▶ **Written instruction**
Starting at the line that has "You are a GUI" and ending after the line that has "Action: (x=115, y=134)", write those lines out again with "Chance" replaced by "Odds" and nothing else changed. Omit the pictures from your answer.

▶ **Provided data**

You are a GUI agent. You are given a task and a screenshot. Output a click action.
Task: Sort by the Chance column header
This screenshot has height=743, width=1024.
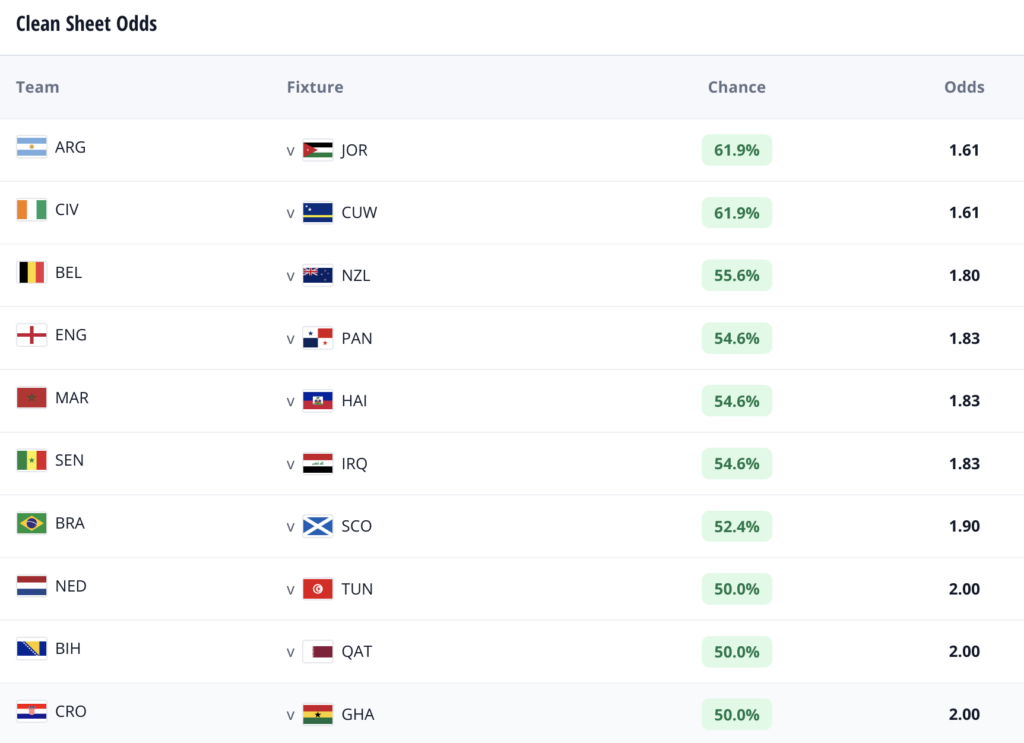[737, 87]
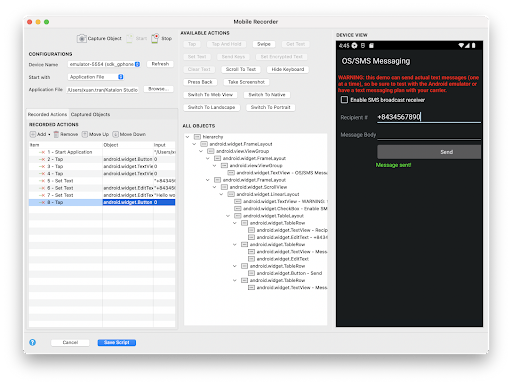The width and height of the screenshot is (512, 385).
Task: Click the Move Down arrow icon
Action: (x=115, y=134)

==

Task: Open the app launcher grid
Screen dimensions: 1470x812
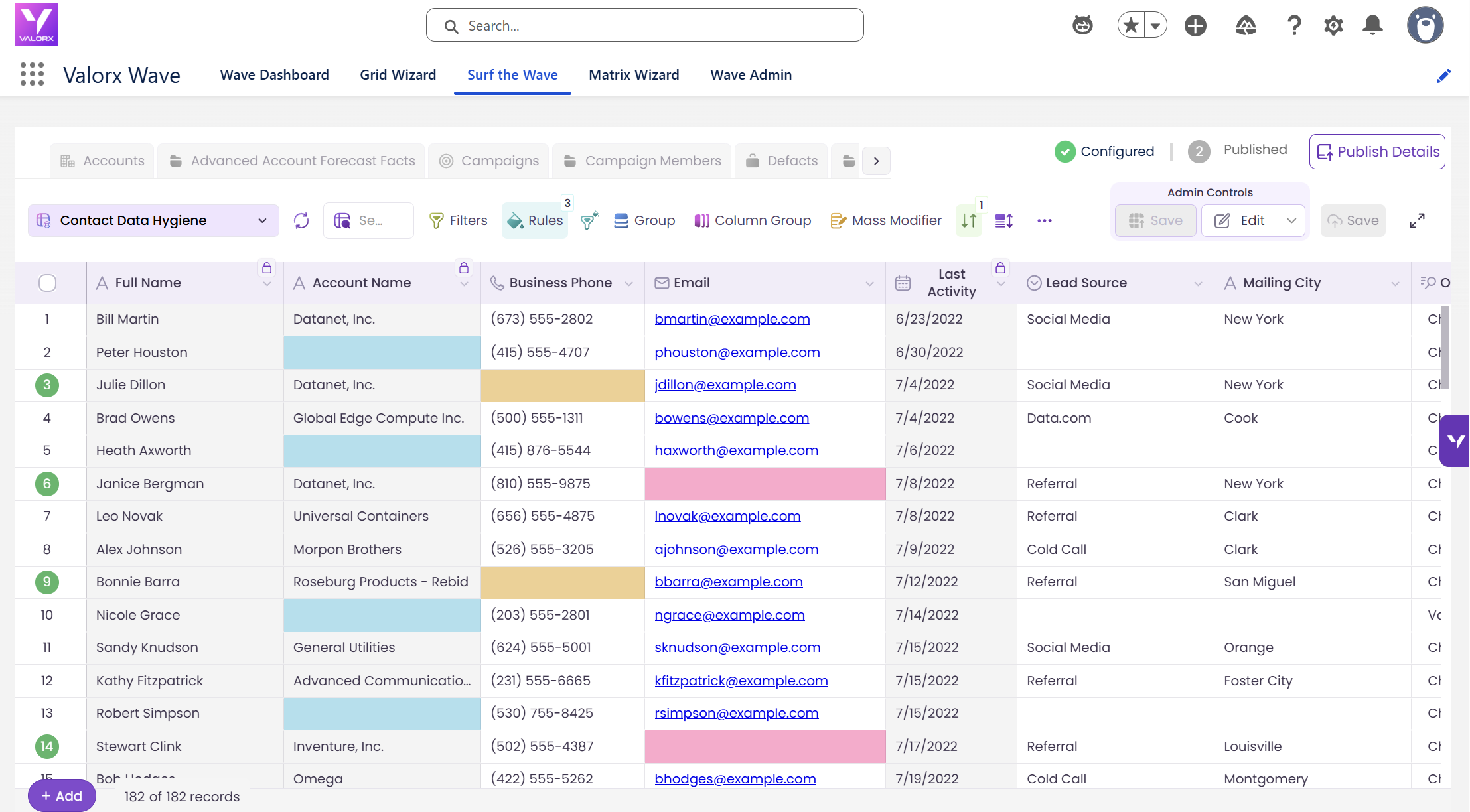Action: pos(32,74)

▶ **Response to the exercise**
You are a GUI agent. You are given a task and a screenshot. Output a click action.
Task: Sort by the Odds column header
This screenshot has height=743, width=1024.
[737, 87]
The width and height of the screenshot is (512, 385).
Task: Click the Move Down arrow icon
Action: (x=115, y=134)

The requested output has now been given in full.